🪁 Coq of Solidity – part 3

August 12, 2024 · 11 min read

We continue to strengthen the security of smart contracts with our tool coq-of-solidity 🛠️. It checks for vulnerabilities or bugs in Solidity code. It uses formal verification with an interactive theorem prover (Coq 🐓) to make sure that we cover:

all possible user inputs/storage states, even if there are infinite possibilities,
for any security properties.

This is very important as a single bug can lead to the loss of millions of dollars in smart contracts, as we have regularly seen in the past, and we can never be sure that a human review of the code did not miss anything.

Our tool coq-of-solidity is one of the only tools using an interactive theorem prover for Solidity, together with Clear from Nethermind. This might be the most powerful approach to making code without bugs, as exemplified in this PLDI paper comparing the reliability of various C compilers. They found numerous bugs in each compiler except in the formally verified one!

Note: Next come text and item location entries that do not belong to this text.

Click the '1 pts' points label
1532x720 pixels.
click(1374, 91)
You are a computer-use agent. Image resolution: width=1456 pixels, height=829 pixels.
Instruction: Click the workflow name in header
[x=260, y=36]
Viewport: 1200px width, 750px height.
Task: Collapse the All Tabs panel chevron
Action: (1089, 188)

In this blog post we show how we functionally specify and verify the _approve function of an ERC-20 smart contract. We will see how we prove that a refined version of the function is equivalent to the original one.

AlephZero

The development of coq-of-solidity is made possible thanks to the AlephZero project. We thank the AlephZero Foundation for their support 🙏.

Functional specification

Here is the _approve function of the Solidity smart contract that we want to specify:

mapping (address => mapping (address => uint256)) private _allowances;

function _approve(address owner, address spender, uint256 value) internal {
    require(owner != address(0), "ERC20: approve from the zero address");
    require(spender != address(0), "ERC20: approve to the zero address");

    _allowances[owner][spender] = value;
    emit Approval(owner, spender, value);
}

It modifies an item in the _allowances map and emits an Approval event after a few sanity checks. We will now write a functional specification of this function in Coq. The idea is to explain what this function is supposed to do describing its behavior with an idiomatic Coq code. This will be useful to make sure there are no mistakes in the smart contract, although here we have a very simple example. From the functional specification, we will also be able to check higher-level properties of the smart contract, such as the fact that the total amount of tokens is always conserved.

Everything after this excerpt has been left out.